Pascal Mulot : De la musique classique, mon arrière-grand-oncle c’est Eugène Ysaÿe, un violoniste classique… Mon papa est musicien de jazz, donc je baigne là-dedans aussi… Le disque que j’ai le plus écouté, c’est un disque d’Oscar Peterson avec Ray Brown à la contrebasse… Après j’ai fait du hard rock pour faire chier mes parents, normal… J’écoutais pas mal de hard, de variété internationale genre Elton John, plein de trucs différents, Sting, du funk… J’ai participé au premier groupe de hard funk en France, mais il est passé inaperçu, n’a pas été médiatisé… J’écoute tous les styles de musiques ou presque… Sur Youtube dans mes favoris il doit y avoir environ 400 vidéos et ça peut aller d’Incubus à Michel Legrand en passant par plein d’autres choses encore…

Qu’est-ce que tu penses du monde de la musique, du milieu musical actuel ?

Pascal Mulot : Le milieu actuel de la musique est en crise. Il y a de moins en moins de boulot pour les musiciens, le disque est mort… La dématérialisation par le Net a apporté des bonnes choses mais aussi des choses difficiles à vivre pour les musiciens… Les fabricants d’instruments sont en crise également… C’est un milieu, un monde en crise.

Est-ce que tu as des idées, pistes pour de nouvelles solutions ?

Pascal Mulot : Non. C’est une révolution numérique. Si j’avais des solutions, je serais millionnaire. Mais en tant qu’artiste, il faut essayer de s’adapter, tu t’adaptes. C’est ce que je te disais au départ, les disques n’existent plus, donc tu fais des vidéos. Mais c’est bien quand même, car avant j’avais des disques qui sont restés sur la table du producteur qui devait signer des deals pour l’Europe, pour le monde… Mais il n’a jamais rien signé. On était bloqué si on avait un producteur un peu fantasque, pas de deal à l’étranger. Maintenant, le bon côté avec Internet c’est que tu peux toucher des gens partout dans le monde, ça c’est clairement super.

Au niveau des instruments et du matériel musical, qu’utilises-tu aujourd’hui ?

Pascal Mulot : J’ai été fidèle pendant 20 ans à Mark Gooday qui a été patron de Trace Elliot et qui m’a emmené partout dans le monde.

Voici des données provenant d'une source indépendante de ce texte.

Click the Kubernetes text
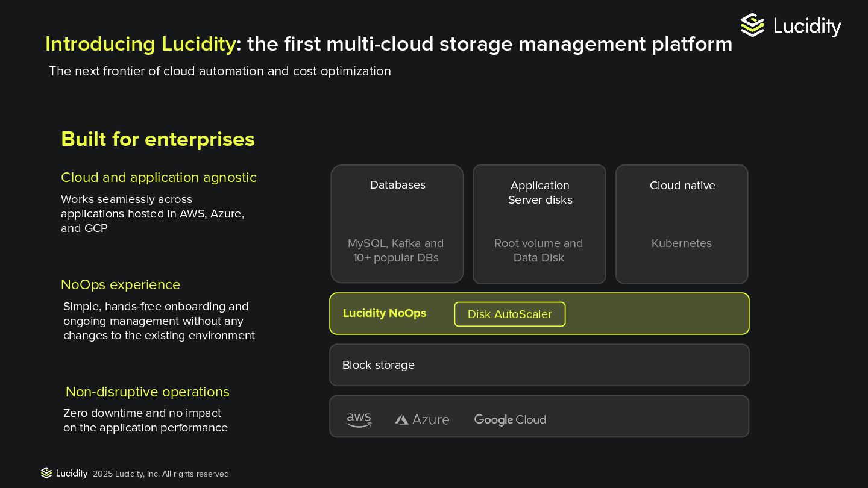 click(682, 243)
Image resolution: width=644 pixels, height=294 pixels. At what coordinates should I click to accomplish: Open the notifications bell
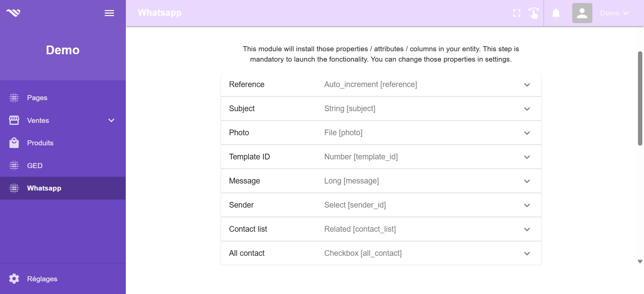pos(556,13)
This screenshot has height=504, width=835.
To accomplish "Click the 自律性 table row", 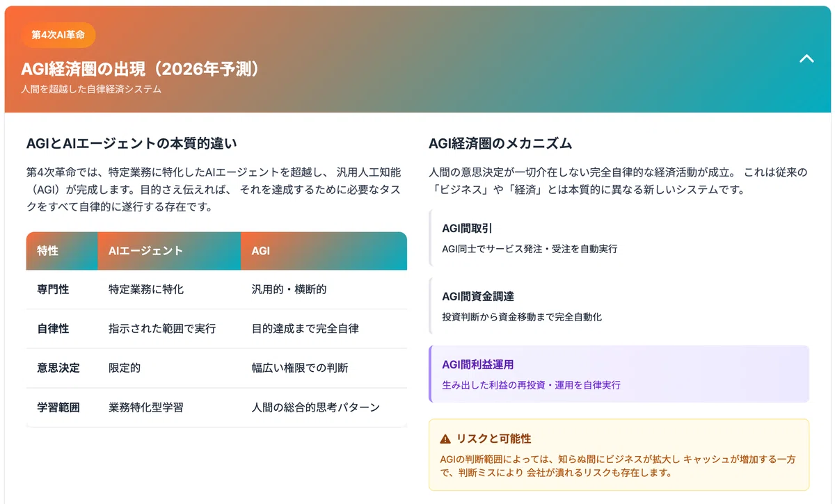I will point(216,329).
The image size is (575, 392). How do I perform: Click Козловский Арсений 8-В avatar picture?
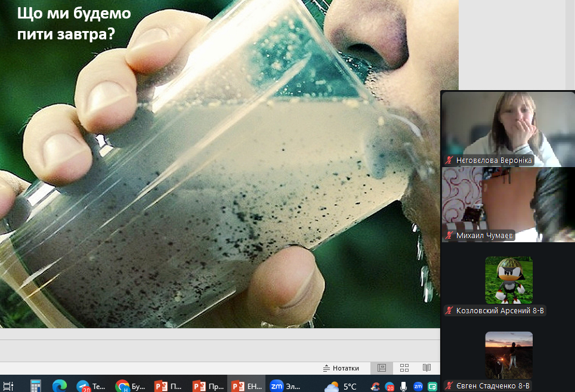coord(509,280)
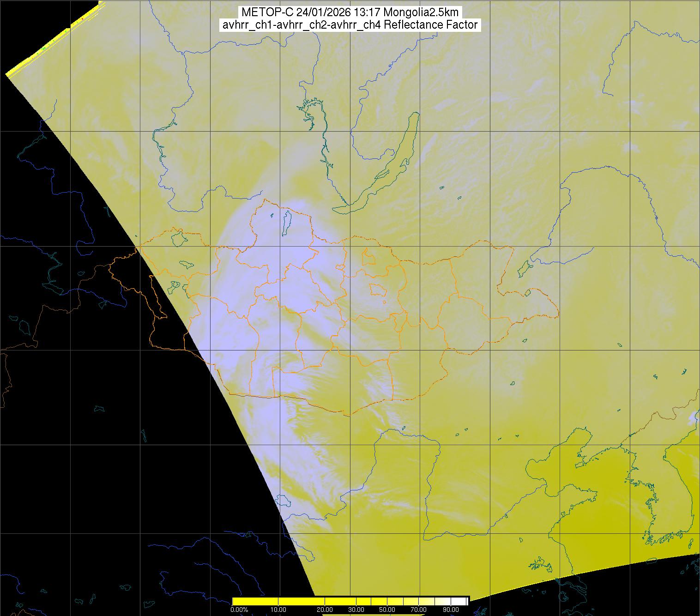
Task: Click the 0.00% label on the legend
Action: (239, 610)
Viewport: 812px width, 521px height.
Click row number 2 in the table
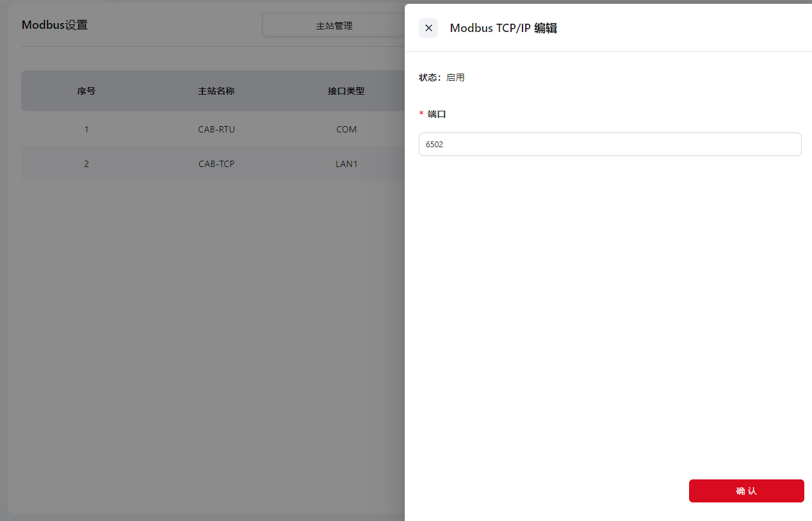[86, 164]
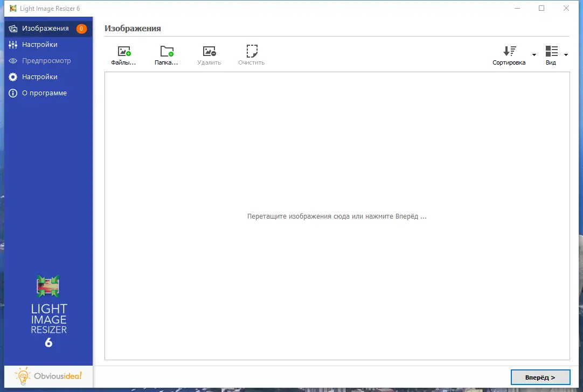583x392 pixels.
Task: Click the sliders icon beside Настройки
Action: 12,44
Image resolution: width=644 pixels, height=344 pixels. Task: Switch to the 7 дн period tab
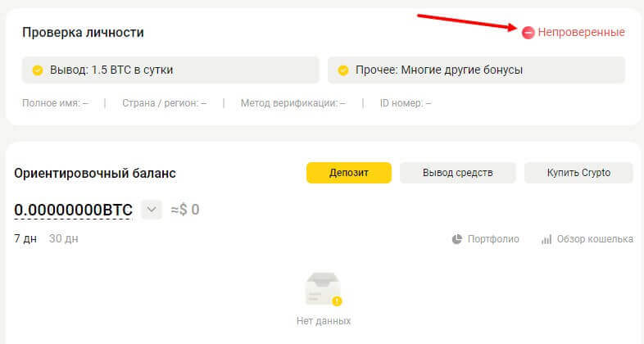(x=25, y=238)
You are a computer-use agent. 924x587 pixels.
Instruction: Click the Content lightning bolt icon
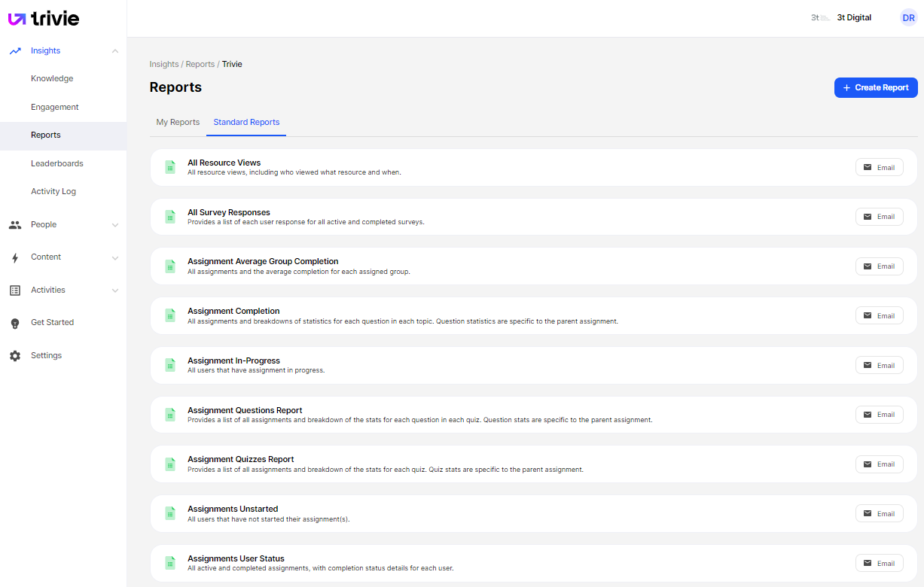[x=15, y=257]
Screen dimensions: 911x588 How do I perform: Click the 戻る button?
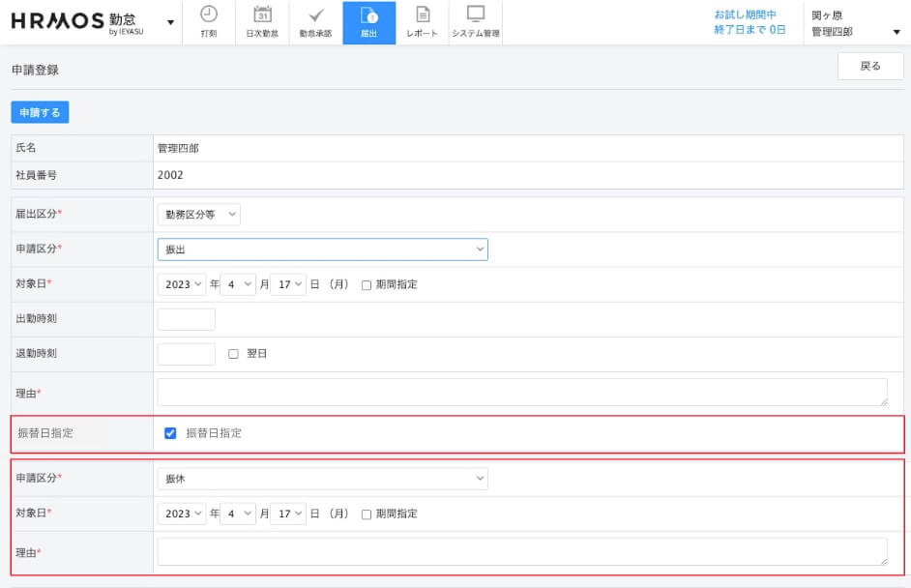(x=870, y=67)
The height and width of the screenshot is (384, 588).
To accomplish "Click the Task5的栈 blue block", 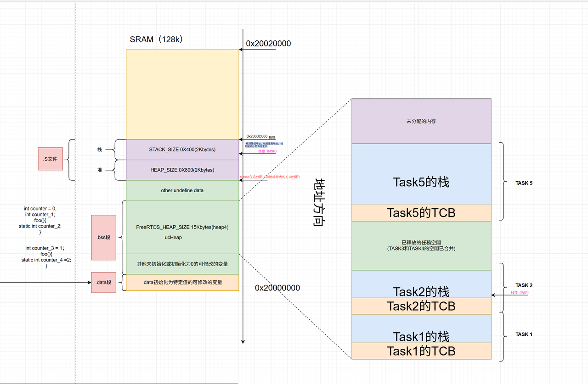I will (x=421, y=182).
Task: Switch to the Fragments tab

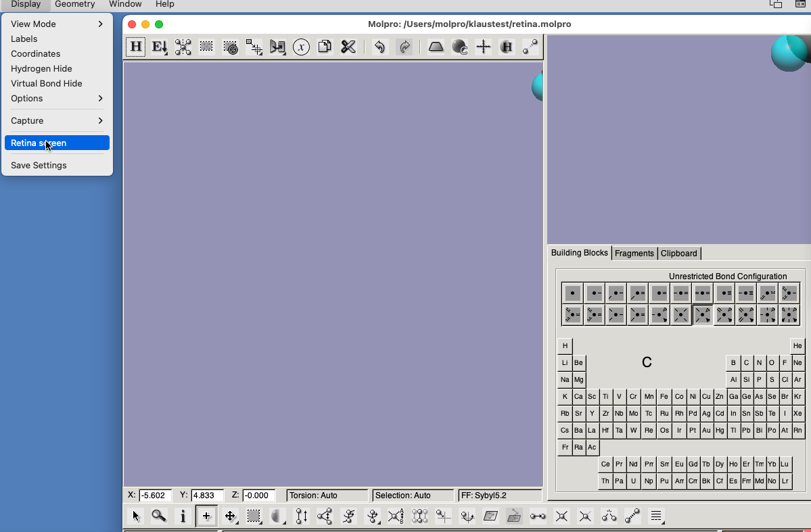Action: (634, 253)
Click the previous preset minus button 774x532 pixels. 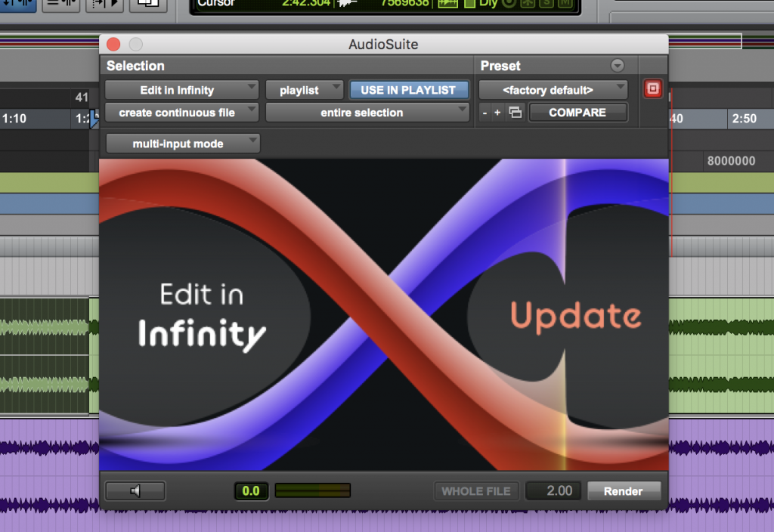[485, 113]
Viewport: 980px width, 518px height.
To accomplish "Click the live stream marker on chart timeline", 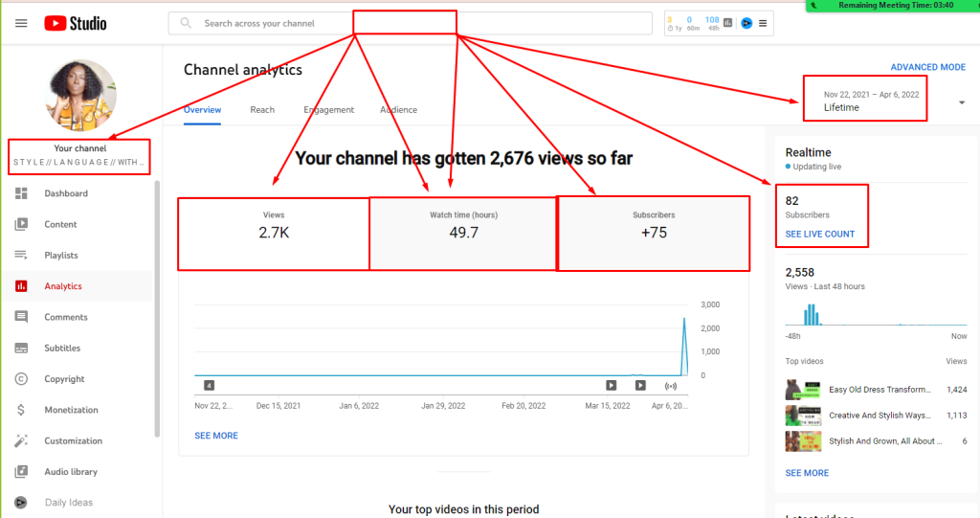I will 670,385.
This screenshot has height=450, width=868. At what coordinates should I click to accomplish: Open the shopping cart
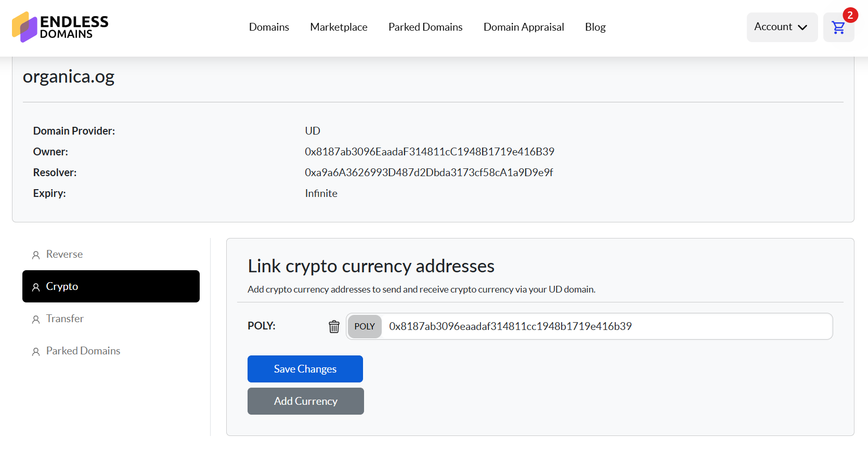tap(838, 28)
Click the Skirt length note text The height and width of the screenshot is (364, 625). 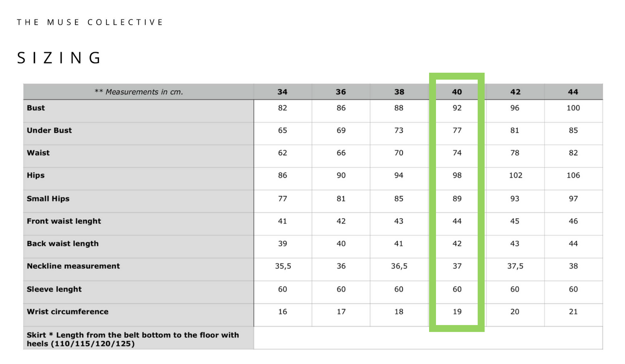click(x=133, y=339)
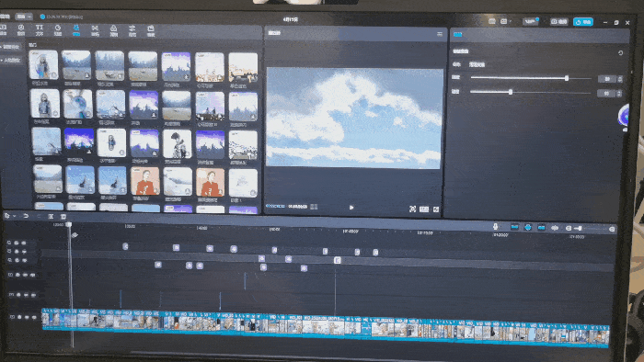Click the fullscreen icon under preview player
Screen dimensions: 644x362
click(436, 209)

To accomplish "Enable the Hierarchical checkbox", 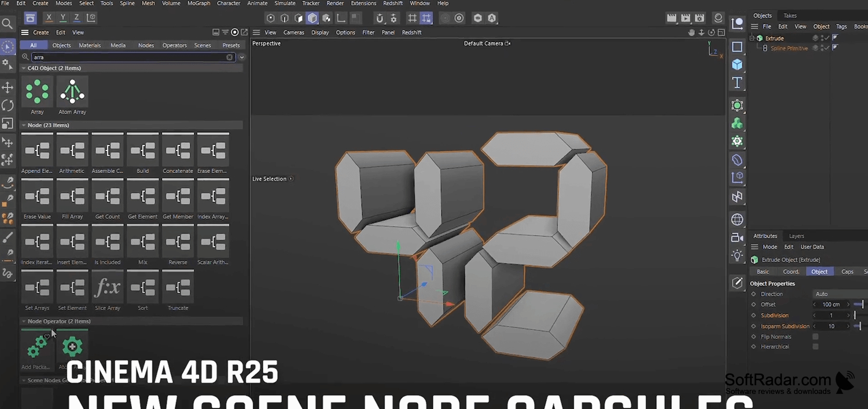I will (x=815, y=346).
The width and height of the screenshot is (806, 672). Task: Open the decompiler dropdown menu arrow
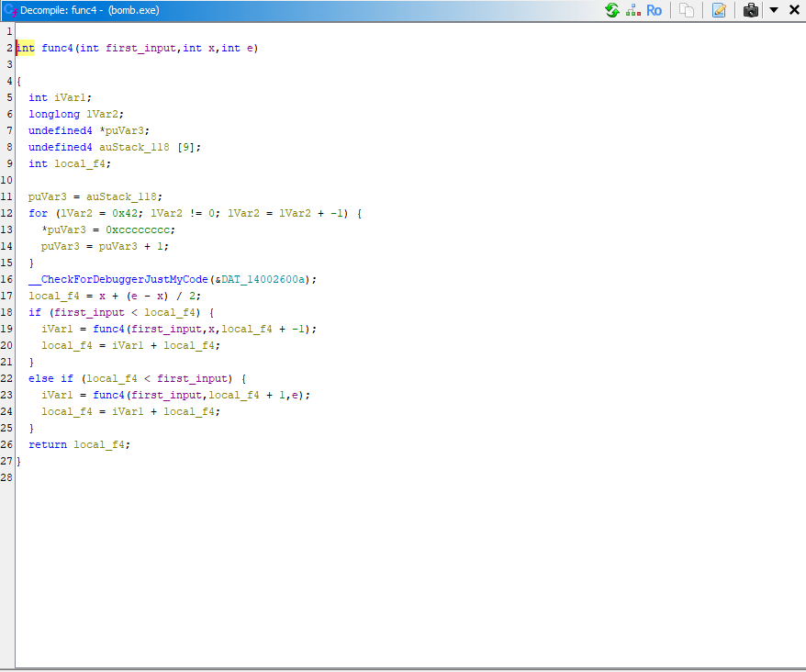pyautogui.click(x=774, y=10)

Il a fait Ashdown après, donc je l’ai suivi. Quand mon pote Woody Wahlen qui était chez Warwick est allé chez Status, je l’ai suivi… C’est surtout des histoires humaines… Ces histoires d’endorsements, si tu n’as pas un bon contact avec quelqu’un qui croit en toi ça sert à rien. Parce que les gens peuvent bouger et on ne mise pas forcément sur toi… Là on va voir… J’ai de nouveaux contacts, on va voir ce que ça donne…

Tu utilises des basses Vigier…

Pascal Mulot : Patrice Vigier, quelqu’un de très sérieux. Peut-être une des seules personnes morales que je connaisse dans ce business des instruments de musique, business que je connais depuis plus de 20 ans. Il a des principes moraux, c’est vraiment une personne morale, c’est assez étonnant. C’est super d’être avec quelqu’un comme lui car il ne va pas te faire de sale plan, il a une vraie éthique de conduite, une vraie éthique de fabrication de ses instruments. Si je pouvais rester toute ma vie artiste Vigier, je le ferais.

Concernant amplis et effets, c’est en cours ? Ça va peut-être bouger un peu ?

Pascal Mulot : Oui… J’aime bien avoir des relations solides sur du moyen ou long terme. Par superstition je ne dis rien, il y a des choses possibles, on va voir comment ça se passe… En fait je suis chez EBS, mais il faut que je vois si cette relation va être solide ou pas sur le long terme, c’est ça qui m’intéresse… Changer sans arrêt de sponsors ça ne me dit rien…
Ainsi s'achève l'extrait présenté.